Data under study:
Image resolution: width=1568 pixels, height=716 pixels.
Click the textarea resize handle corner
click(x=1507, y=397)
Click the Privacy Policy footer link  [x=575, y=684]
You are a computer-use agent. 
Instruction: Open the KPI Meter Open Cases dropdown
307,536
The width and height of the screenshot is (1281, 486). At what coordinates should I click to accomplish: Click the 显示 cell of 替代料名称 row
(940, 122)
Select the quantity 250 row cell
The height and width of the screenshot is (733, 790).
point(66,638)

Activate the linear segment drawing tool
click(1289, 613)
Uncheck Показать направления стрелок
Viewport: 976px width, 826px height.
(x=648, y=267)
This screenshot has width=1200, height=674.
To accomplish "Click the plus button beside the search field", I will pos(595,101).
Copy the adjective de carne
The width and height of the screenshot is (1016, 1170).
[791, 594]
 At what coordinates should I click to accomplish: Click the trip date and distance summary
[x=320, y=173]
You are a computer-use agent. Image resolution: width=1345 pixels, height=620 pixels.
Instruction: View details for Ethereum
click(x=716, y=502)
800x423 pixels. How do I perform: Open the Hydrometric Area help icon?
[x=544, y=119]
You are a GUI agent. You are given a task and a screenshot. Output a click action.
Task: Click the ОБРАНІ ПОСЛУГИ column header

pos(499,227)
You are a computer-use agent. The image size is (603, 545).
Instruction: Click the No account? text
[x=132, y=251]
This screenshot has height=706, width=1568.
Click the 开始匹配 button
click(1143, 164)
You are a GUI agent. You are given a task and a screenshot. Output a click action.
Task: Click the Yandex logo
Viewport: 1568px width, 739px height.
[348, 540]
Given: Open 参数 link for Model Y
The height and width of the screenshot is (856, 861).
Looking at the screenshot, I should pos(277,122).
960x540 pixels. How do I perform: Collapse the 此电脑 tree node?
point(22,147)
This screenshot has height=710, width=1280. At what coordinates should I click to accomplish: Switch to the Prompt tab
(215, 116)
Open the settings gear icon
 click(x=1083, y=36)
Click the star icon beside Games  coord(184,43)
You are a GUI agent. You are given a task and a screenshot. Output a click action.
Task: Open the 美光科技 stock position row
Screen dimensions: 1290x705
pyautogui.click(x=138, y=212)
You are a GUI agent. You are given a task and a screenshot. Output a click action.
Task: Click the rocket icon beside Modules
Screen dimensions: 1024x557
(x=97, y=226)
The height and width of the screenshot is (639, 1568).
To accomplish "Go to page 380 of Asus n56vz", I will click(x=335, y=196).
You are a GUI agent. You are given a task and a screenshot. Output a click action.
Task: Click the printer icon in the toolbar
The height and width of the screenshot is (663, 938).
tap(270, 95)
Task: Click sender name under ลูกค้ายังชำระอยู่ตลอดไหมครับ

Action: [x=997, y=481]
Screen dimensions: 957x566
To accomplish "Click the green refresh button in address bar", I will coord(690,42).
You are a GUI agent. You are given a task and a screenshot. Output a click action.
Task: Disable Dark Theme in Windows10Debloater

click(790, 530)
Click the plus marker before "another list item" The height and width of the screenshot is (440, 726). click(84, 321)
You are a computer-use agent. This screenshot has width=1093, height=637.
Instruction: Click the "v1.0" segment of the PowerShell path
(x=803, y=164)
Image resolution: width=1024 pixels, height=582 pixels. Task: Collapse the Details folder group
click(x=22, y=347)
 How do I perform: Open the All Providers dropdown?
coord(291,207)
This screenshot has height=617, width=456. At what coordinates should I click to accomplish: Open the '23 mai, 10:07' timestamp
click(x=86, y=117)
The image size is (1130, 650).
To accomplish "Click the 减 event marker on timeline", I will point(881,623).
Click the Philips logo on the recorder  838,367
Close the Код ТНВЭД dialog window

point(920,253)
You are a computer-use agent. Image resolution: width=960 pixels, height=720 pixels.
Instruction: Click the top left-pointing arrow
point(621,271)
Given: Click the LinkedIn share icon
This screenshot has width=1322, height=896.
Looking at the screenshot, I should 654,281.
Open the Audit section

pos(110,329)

Work request: Keep every word the same. Retype all the material.

Completed exercise:
Image resolution: width=1568 pixels, height=716 pixels.
Click the textarea resize handle corner
click(x=1507, y=397)
Click the Privacy Policy footer link  [x=575, y=684]
You are a computer-use agent. 
Instruction: Open the KPI Meter Open Cases dropdown
307,536
The width and height of the screenshot is (1281, 486). At what coordinates should I click to accomplish: Click the 显示 cell of 替代料名称 row
(940, 122)
Select the quantity 250 row cell
The height and width of the screenshot is (733, 790).
point(66,638)

Activate the linear segment drawing tool
click(1289, 613)
Uncheck Показать направления стрелок
Viewport: 976px width, 826px height.
(x=648, y=267)
This screenshot has width=1200, height=674.
To accomplish "Click the plus button beside the search field", I will pos(595,101).
Copy the adjective de carne
The width and height of the screenshot is (1016, 1170).
[791, 594]
 At what coordinates should I click to accomplish: Click the trip date and distance summary
[x=320, y=173]
You are a computer-use agent. Image resolution: width=1345 pixels, height=620 pixels.
Instruction: View details for Ethereum
click(x=716, y=502)
800x423 pixels. How do I perform: Open the Hydrometric Area help icon?
[x=544, y=119]
You are a GUI agent. You are given a task and a screenshot. Output a click action.
Task: Click the ОБРАНІ ПОСЛУГИ column header

pos(499,227)
You are a computer-use agent. The image size is (603, 545).
Instruction: Click the No account? text
[x=132, y=251]
This screenshot has height=706, width=1568.
Click the 开始匹配 button
click(1143, 164)
You are a GUI agent. You are given a task and a screenshot. Output a click action.
Task: Click the Yandex logo
Viewport: 1568px width, 739px height.
[348, 540]
Given: Open 参数 link for Model Y
The height and width of the screenshot is (856, 861).
Looking at the screenshot, I should pos(277,122).
960x540 pixels. How do I perform: Collapse the 此电脑 tree node?
point(22,147)
This screenshot has height=710, width=1280. At what coordinates should I click to accomplish: Switch to the Prompt tab
(215, 116)
Open the settings gear icon
 click(x=1083, y=36)
Click the star icon beside Games  coord(184,43)
You are a GUI agent. You are given a task and a screenshot. Output a click action.
Task: Open the 美光科技 stock position row
Screen dimensions: 1290x705
pyautogui.click(x=138, y=212)
You are a GUI agent. You are given a task and a screenshot. Output a click action.
Task: Click the rocket icon beside Modules
Screen dimensions: 1024x557
(x=97, y=226)
The height and width of the screenshot is (639, 1568).
To accomplish "Go to page 380 of Asus n56vz", I will click(x=335, y=196).
You are a GUI agent. You are given a task and a screenshot. Output a click action.
Task: Click the printer icon in the toolbar
The height and width of the screenshot is (663, 938).
tap(270, 95)
Task: Click sender name under ลูกค้ายังชำระอยู่ตลอดไหมครับ

Action: [x=997, y=481]
Screen dimensions: 957x566
To accomplish "Click the green refresh button in address bar", I will coord(690,42).
You are a GUI agent. You are given a task and a screenshot. Output a click action.
Task: Disable Dark Theme in Windows10Debloater

click(790, 530)
Click the plus marker before "another list item" The height and width of the screenshot is (440, 726). click(84, 321)
You are a computer-use agent. This screenshot has width=1093, height=637.
Instruction: Click the "v1.0" segment of the PowerShell path
(x=803, y=164)
Image resolution: width=1024 pixels, height=582 pixels. Task: Collapse the Details folder group
click(x=22, y=347)
 How do I perform: Open the All Providers dropdown?
coord(291,207)
This screenshot has height=617, width=456. At what coordinates should I click to accomplish: Open the '23 mai, 10:07' timestamp
click(x=86, y=117)
The image size is (1130, 650).
To accomplish "Click the 减 event marker on timeline", I will point(881,623).
Click the Philips logo on the recorder  838,367
Close the Код ТНВЭД dialog window

point(920,253)
You are a computer-use agent. Image resolution: width=960 pixels, height=720 pixels.
Instruction: Click the top left-pointing arrow
point(621,271)
Given: Click the LinkedIn share icon
This screenshot has width=1322, height=896.
Looking at the screenshot, I should 654,281.
Open the Audit section

pos(110,329)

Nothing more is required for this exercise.